La capacidad comercial de dos niñas monas vendiendo pulseras en el paseo marítimo de Fornells vendría a ser pequeña, únicamente el poder de emoción que alcanza una sonrisa de no más de nueve años en los corazoncitos de los turistas. Un momento. Y estás jóvenes empresarias están dadas de alta en la seguridad social, pagan IVA, declaran a Hacienda… ¿quisquilloso? Se empieza vendiendo pulseritas y se termina montando una ciudad de 13.000 viviendas en medio de la nada.

Decía. Ellas saben que solas no pueden llegar muy lejos, así que aprovechan la visita de sus primas mayores para ampliar el negocio. Así es más fácil. Un par de chicos ‘bien’ se detienen junto al amplio abanico de pulseras fabricadas por pueriles manos… dejémonos de eufemismos, ellos se detienen frente a dos pijas treinteañeras a las que han echado el ojo desde la parada de dulces que lleva años anclada en ese puerto.

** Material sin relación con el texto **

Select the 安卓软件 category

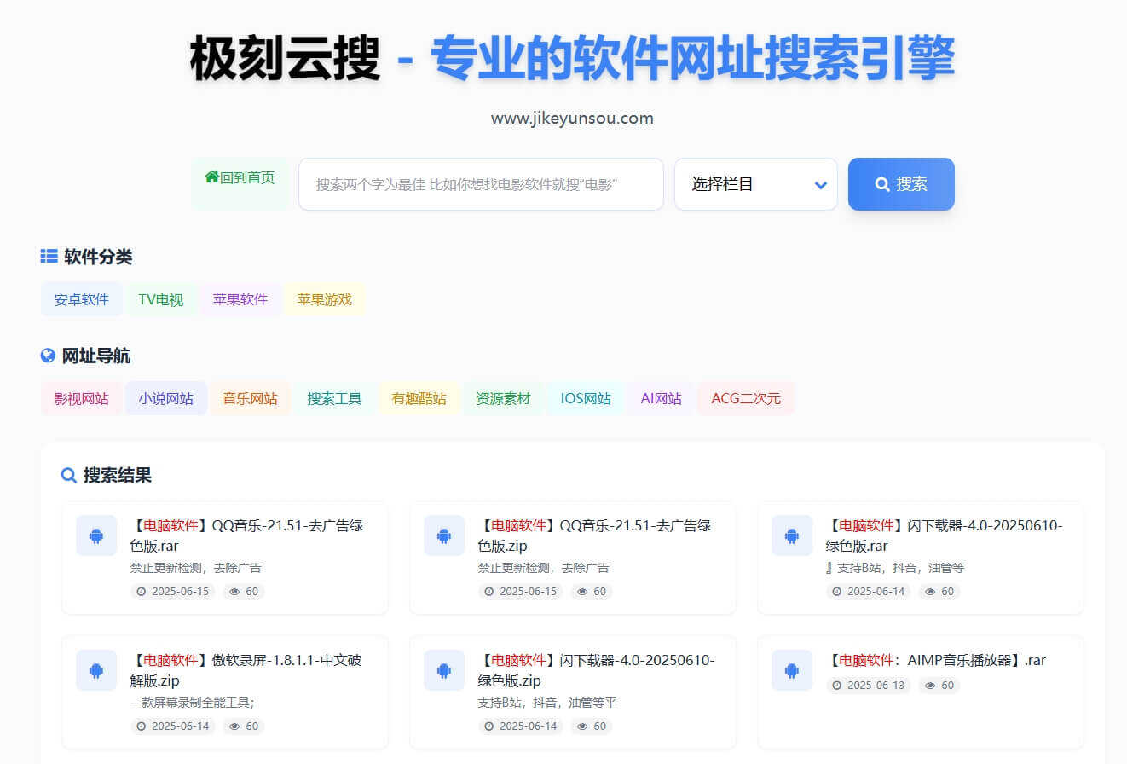[81, 298]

Dos minutos más tarde se dejan cinco euros en la compra y… ¡nada más! Me alejo de allí mientras las pequeñas comerciantes hacen caja y sus primas sonríen a los últimos compradores.

En el siguiente banco un niño de ocho años espera su oportunidad. Sin fornidos y atractivos primos no le auguro una buena jornada.